North Carolina General Statutes § 131E-286 Ongoing financial standards - Net worth

(a)        Beginning the first day of operation of the PSO and except as otherwise provided in subsection (d) of this section, every PSO shall maintain a minimum net worth equal to the greatest of the following amounts:

(1)        One million dollars ($1,000,000);

(2)        Two percent (2%) of annual premium revenues as reported on the most recent annual financial statement filed with the Division on the first one hundred fifty million dollars ($150,000,000) of premium and one percent (1%) of annual premium on the premium in excess of one hundred fifty million dollars ($150,000,000);

(3)        An amount equal to the sum of three months uncovered health care expenditures as reported on the most recent financial statement filed with the Division;

(4)        An amount equal to the sum of:

a.         Eight percent (8%) of annual health care expenditures paid on a noncapitated basis to nonaffiliated providers as reported on the most recent financial statement filed with the Division; and

b.         Four percent (4%) of annual health care expenditures paid on a capitated basis to nonaffiliated providers plus annual health care expenditures paid on a noncapitated basis to affiliated providers; and

c.         Zero percent (0%) of annual health care expenditures paid on a capitated basis to affiliated providers regardless of downstream arrangements from the affiliated provider.

• Written exercise A: In the net worth statute, turn the paragraph beginning "Two percent (2%) of annual premium revenues" into a short bulleted list that keeps its main facts.
• Written exercise B: Pick up the net worth statute after its final clause and write what comes next.
The data after this point isn't needed for anything here.

• Material provided:
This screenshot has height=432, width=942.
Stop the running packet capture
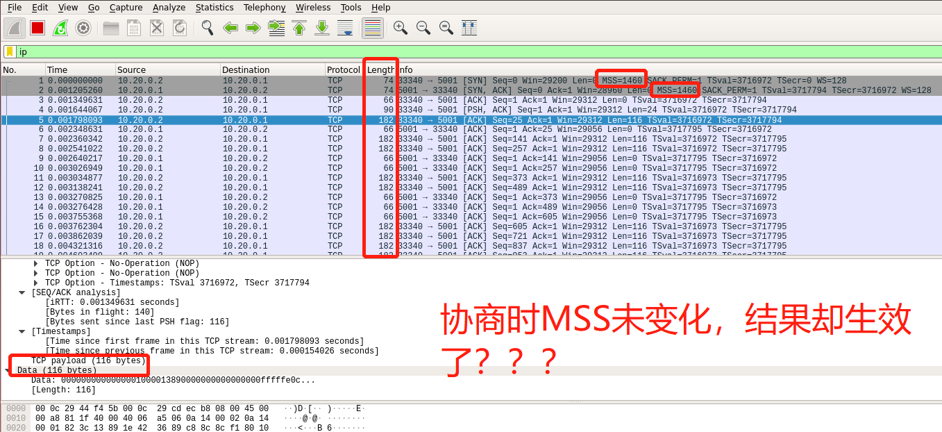click(36, 28)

• Output A:
- 2% of annual premium on the first $150,000,000 of premium
- 1% of annual premium on premium above $150,000,000
- Premium revenues as reported on the most recent annual financial statement filed with the Division

• Output B:
(b)        In calculating net worth, liabilities shall not include fully subordinated debt or subordinated liabilities. For purposes of this provision, subordinated liabilities are claims liabilities otherwise due to providers that are retained by the PSO to meet net worth requirements and are fully subordinated to all creditors.

(c)        In calculating net worth for purposes of this section, the items described in G.S. 131E-282(b) shall be admitted, except as follows:

(1)        For intangible assets, if at least the greater of one million dollars ($1,000,000) or sixty-seven percent (67%) of the ongoing minimum net worth requirement is met by cash or cash equivalents, then the Division shall admit the book value of intangible assets up to twenty percent (20%) of the minimum net worth amount required. If less than the greater of one million dollars ($1,000,000) or sixty-seven percent (67%) of the ongoing minimum net worth requirement is met by cash or cash equivalents, then the Division shall admit the book value of intangible assets up to ten percent (10%) of the minimum net worth amount required; and

(2)        Deferred acquisition costs shall not be admitted.

(d)       The Division may lower the minimum ongoing net worth threshold, and the amount held in cash or cash equivalents for PSOs that operate primarily in rural areas.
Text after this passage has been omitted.